The average lift ticket was $44 in 2001 in New England. With inflation, that ticket should cost $59 today, but it actually costs $75. Why?
Back in 2001, ski resorts had chairlifts that carried you to the top of the mountain, base lodges where you could warm up between runs, and snowmaking systems that could produce snow when Mother Nature couldn’t.
15 years later, what’s changed? The answer is not much. Chairlifts still take you up the mountain. They might be a little faster, but now the lines are longer and the trails are more crowded. The base lodges still keep you warm, but good luck trying to find an empty chair or table to sit at. And the snowmaking systems still produce snow, but just like the 15 years ago, they don’t work unless it’s below freezing.

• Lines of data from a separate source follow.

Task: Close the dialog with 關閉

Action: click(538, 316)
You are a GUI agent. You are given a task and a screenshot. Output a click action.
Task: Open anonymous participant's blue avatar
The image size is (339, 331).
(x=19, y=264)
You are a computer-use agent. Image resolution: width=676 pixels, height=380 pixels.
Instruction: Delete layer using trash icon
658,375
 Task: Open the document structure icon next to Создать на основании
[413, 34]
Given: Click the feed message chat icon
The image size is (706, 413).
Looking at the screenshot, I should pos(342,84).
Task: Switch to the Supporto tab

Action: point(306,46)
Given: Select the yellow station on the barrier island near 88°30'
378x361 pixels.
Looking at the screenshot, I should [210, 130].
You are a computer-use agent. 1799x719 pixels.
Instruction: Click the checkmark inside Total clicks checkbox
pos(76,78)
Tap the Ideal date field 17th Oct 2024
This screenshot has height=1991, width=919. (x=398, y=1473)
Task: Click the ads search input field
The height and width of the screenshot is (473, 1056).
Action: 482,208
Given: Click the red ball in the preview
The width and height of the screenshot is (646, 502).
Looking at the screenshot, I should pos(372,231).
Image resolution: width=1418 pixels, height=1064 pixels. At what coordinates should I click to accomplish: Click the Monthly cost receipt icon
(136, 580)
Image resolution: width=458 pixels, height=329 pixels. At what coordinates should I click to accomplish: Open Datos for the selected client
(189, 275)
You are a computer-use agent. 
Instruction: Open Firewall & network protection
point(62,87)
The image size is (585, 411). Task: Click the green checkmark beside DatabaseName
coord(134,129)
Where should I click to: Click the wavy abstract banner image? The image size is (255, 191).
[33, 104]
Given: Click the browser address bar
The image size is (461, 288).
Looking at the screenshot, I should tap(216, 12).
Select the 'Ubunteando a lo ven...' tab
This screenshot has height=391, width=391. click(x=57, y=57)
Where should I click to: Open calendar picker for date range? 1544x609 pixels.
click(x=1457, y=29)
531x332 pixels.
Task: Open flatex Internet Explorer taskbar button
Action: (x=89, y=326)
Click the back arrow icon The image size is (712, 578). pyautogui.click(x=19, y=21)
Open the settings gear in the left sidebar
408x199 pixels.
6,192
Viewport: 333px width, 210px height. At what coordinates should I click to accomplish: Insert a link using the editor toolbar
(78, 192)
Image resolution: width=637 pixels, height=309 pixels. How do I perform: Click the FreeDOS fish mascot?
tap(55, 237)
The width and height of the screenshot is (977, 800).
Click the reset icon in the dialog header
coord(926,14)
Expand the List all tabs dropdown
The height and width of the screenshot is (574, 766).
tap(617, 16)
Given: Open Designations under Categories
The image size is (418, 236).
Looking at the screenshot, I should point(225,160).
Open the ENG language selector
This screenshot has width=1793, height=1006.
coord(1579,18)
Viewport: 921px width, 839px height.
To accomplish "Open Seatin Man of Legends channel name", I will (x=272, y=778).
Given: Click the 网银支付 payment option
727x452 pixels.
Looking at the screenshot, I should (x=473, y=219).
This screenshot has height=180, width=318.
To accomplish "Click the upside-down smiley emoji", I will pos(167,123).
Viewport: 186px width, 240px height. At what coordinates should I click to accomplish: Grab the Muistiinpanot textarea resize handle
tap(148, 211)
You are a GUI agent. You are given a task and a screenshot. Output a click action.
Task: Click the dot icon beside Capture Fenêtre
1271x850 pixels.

If not much has changed in the product that ski resorts offer, why are lift ticket prices so much higher? That’s a great question, but unfortunately there probably isn’t a great answer. Supply (the number of ski resorts open in the area) and demand (the number of people who want to ski and snowboard) have been relatively constant in New England. The one major change in the industry is consolidation: large corporations are purchasing multiple ski resorts when they used to be individually owned and operated. When a few major players have the majority of the market share, they have the ability to influence lift ticket prices for the entire ski industry.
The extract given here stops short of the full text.